7 bin engellimizin boş kadrosunu açtık ama ben engelli kardeşlerimize Ekim ayında 'ikinciyi de açarız' demiştim fakat 657 Kanunu'na göre aynı yıl iki yerleştirme yapamıyorsunuz. O yüzden Ocak ayında yani 2013'ün ilk üç ayında Devlet Personel Başkanlığı ile de görüştük ve boş kalan kadroları dolduracak şekilde ikinci bir alımı da yapacağız. O konuda hiç merak etmesinler. Başbakanımızın birebir talimatı ve birebir takibiyle bunu yapıyoruz. Gereken neyse yapılacak.
Spor, en önemli çalışmalardan biri olacak
Soru: Kurumlarda bakım altında bulunan çocuklar, spor federasyonlarında ilgi odağı. Bu çocukların spor altyapısına kazandırılması konusundaki çalışmalarınız ve bu konuda Gençlik ve Spor Bakanlığı ile yürüttüğünüz işbirliği konusunda bilgi verir misiniz?
Cevap: İki bakanlık bir protokol imzaladık. Çok doğru bir iş yaptığımızı düşünüyoruz. Özellikle fırsat eşitliği verdiğiniz zaman nasıl başardıklarını görüyorsunuz. Örneğin paralimpik oyunlarda engellilerimizin dünya müsabakalarında engelsizlerden daha başarılı olduğu bir dönem yaşadık.

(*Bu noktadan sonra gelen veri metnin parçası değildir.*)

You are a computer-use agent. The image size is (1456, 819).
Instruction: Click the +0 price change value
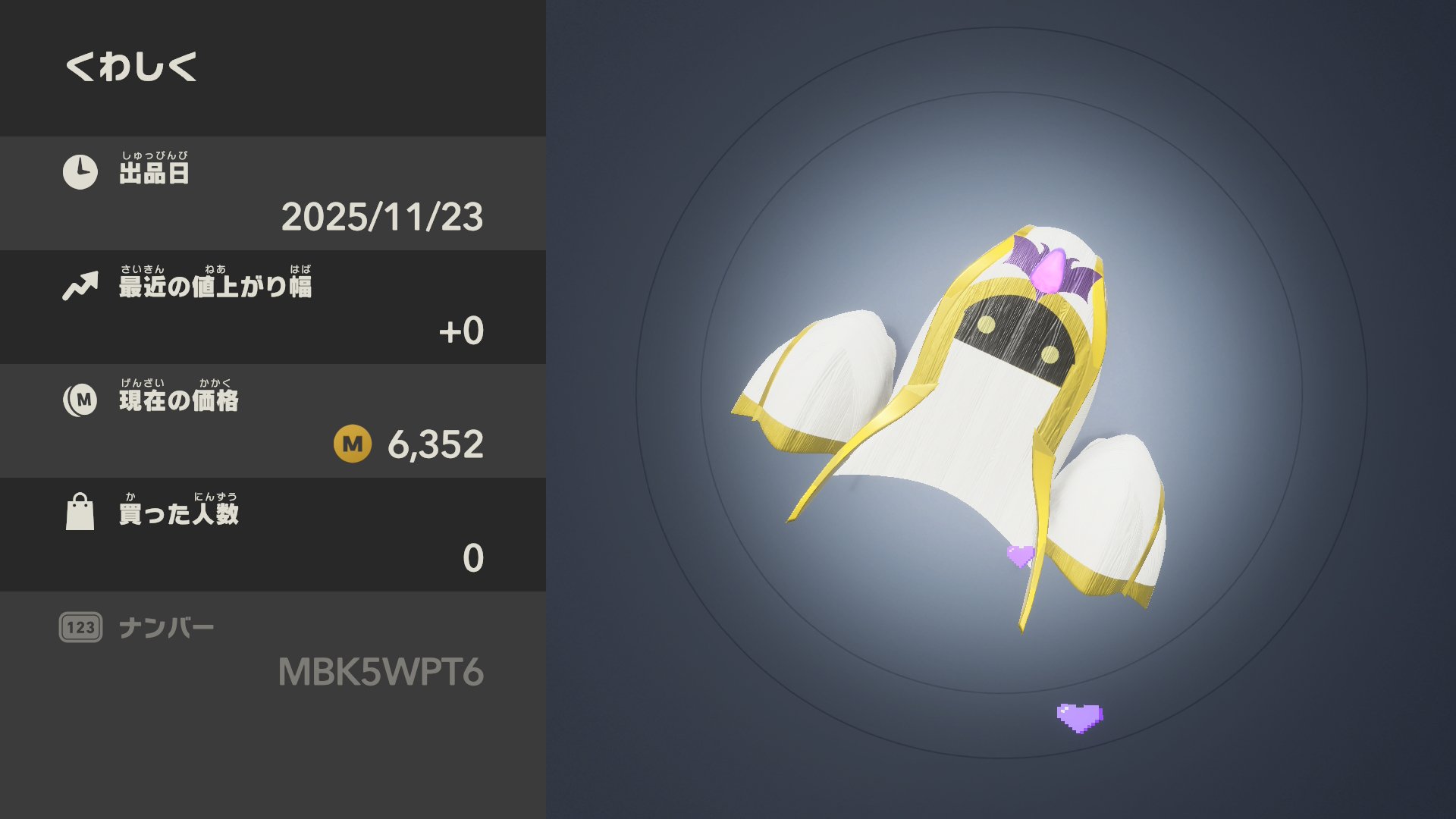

Bu da bize şunu gösteriyor. Çocuklarımızla, engellilerimizle kurum çocuklarımızla ilgili de fırsat eşitliği verdiğiniz zaman, genetik yapısına, kabiliyetine ve kapasitesine uygun alanlar açtığınız zaman korkunç bir başarı geliyor. Bunu Gençlik Spor Bakanlığımızla protokole dönüştürdük. Özellikle spor ve sanat alanında çok kabiliyetli çocuklarımız var. Mesela hafif mental Ayşegül kızımız paralimpiklerde gülle atmada yarıştı. Yani alan açtığınız zaman nelerin yapılabildiğini gördüğümüz için bu çocuklarımızın özgüvenini de geliştiriyorsunuz.
Spor o kadar önemli ki kendi çocuğumdan da biliyorum. Biz özellikle basketbol oynamasını teşvik ettik. Zamanını iyi planlamasını, enerjisini doğru yerde
harcamasına vesile oluyor, takım çalışmasını öğreniyor ve özgüven geliştiriyor, bu akademik başarısını da arttırıyor. Eskiden çocuk iyi çalışıyorsa, 'aman spor yapmasın sanatla uğraşmasın bütün enerjisini matematiğe fene versin' diyorduk. Artık öyle bir şey yok. Onun da başarılı olabilmesi için yan destekler, yani spor ve sanat gibi dalları güçlendiğinde, diğerlerinin de güçleneceği bir dönemi yaşıyoruz. Çocuklarımın kendi kabiliyetine göre alan açılmasını çok önemsediğimiz için toptancı tek tipçi bir eğitim sisteminden çıkıp bireyi öne alan, çocuğun kabiliyetini ve kapasitesini öne alan bir sisteme dönüştürüyoruz. Spor da en önemli çalışmalarımızdan bir tanesi olacak.